Lunes de la XXII semana del Tiempo Ordinario (B)

Lectura del santo Evangelio según san Lucas (4, 16-30)

Fue a Nazaret, donde se había criado, entró en la sinagoga, como era su costumbre los sábados, y se puso en pie para hacer la lectura. Le entregaron el rollo del profeta Isaías y, desenrollándolo, encontró el pasaje donde estaba escrito: «El Espíritu del Señor está sobre mí, porque él me ha ungido. Me ha enviado a evangelizar a los pobres, a proclamar a los cautivos la libertad, y a los ciegos, la vista; a poner en libertad a los oprimidos; a proclamar el año de gracia del Señor». Y, enrollando el rollo y devolviéndolo al que lo ayudaba, se sentó. Toda la sinagoga tenía los ojos clavados en él. Y él comenzó a decirles: «Hoy se ha cumplido esta Escritura que acabáis de oír». Y todos le expresaban su aprobación y se admiraban de las palabras de gracia que salían de su boca. Y decían: «¿No es este el hijo de José?». Pero Jesús les dijo: «Sin duda me diréis aquel refrán: “Médico, cúrate a ti mismo”, haz también aquí, en tu pueblo, lo que hemos oído que has hecho en Cafarnaún». Y añadió: «En verdad os digo que ningún profeta es aceptado en su pueblo. Puedo aseguraros que en Israel había muchas viudas en los días de Elías, cuando estuvo cerrado el cielo tres años y seis meses y hubo una gran hambre en todo el país; sin embargo, a ninguna de ellas fue enviado Elías sino a una viuda de Sarepta, en el territorio de Sidón. Y muchos leprosos había en Israel en tiempos del profeta Eliseo, sin embargo, ninguno de ellos fue curado sino Naamán, el sirio». Al oír esto, todos en la sinagoga se pusieron furiosos y, levantándose, lo echaron fuera del pueblo y lo llevaron hasta un precipicio del monte sobre el que estaba edificado su pueblo, con intención de despeñarlo. Pero Jesús se abrió paso entre ellos y seguía su camino.

Me ha enviado a evangelizar a los pobres… Ningún profeta es aceptado en su pueblo.

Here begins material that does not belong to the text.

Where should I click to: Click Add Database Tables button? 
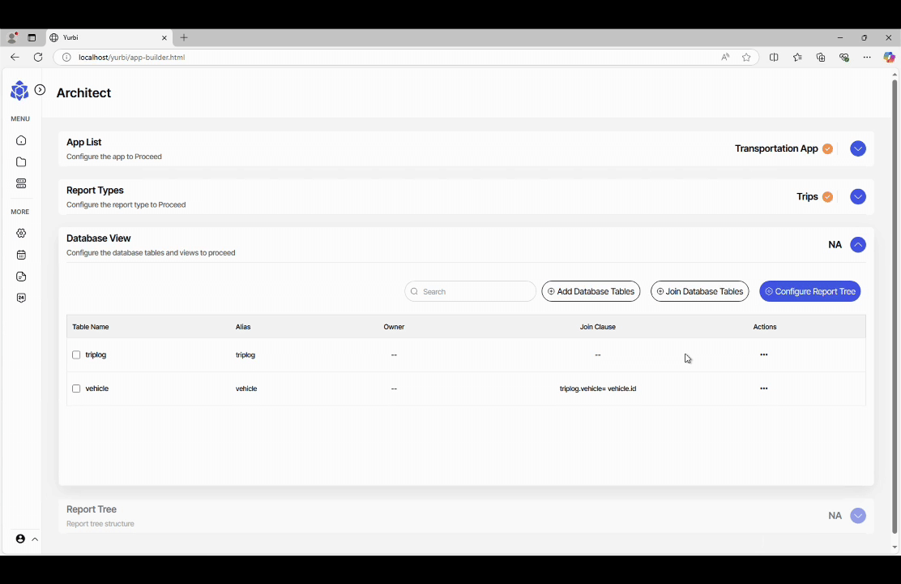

La incredulidad de los vecinos de Nazaret cuando Jesús explica la Escritura en la sinagoga es la misma que la nuestra cuando desconfiamos de alguien que se adentra en la vivencia de la fe. Nos preguntamos, lo mismo que los vecinos de aquel poblacho de la Galilea ocupada, quién será ese que ha proclamado la Palabra en misa, quién será aquél que ha dado un testimonio de su conversión, quién el que ha dirigido el rezo del rosario que nunca aparecía por la parroquia. No somos tan diferentes. Nos cuesta reconocer que Dios lo hace todo a su manera y que no deja de sorprendernos, también con la gente que pone a nuestro lado en el camino de la vida. Preferimos repartir credenciales, asignar a cada quien un lugar en la cola de acceso a la gloria celestial en función de quién llegó primero. ¡Bah, tonterías! Son criterios humanos que no sirven a la hora de contemplar la obra de Dios en quien justamente ni imaginábamos fuera a ser alcanzado por su gracia. Tampoco los nazarenos eran capaces de entender que aquel humilde operario que se ganaba la vida con las manos y el sudor de la frente fuera un entendido en la Escritura. Y mucho menos que fuera a cometer la arrogancia de significarse como enviado del Padre. Eso era demasiado incluso para los que le tenían estima, aquellos a los que les había cepillado una puerta que cerraba mal o les había recompuesto las tejas del doblado. ¿No obramos nosotros exactamente igual, desconfiando de quien conocemos, sin caer en la cuenta de que Dios es siempre más?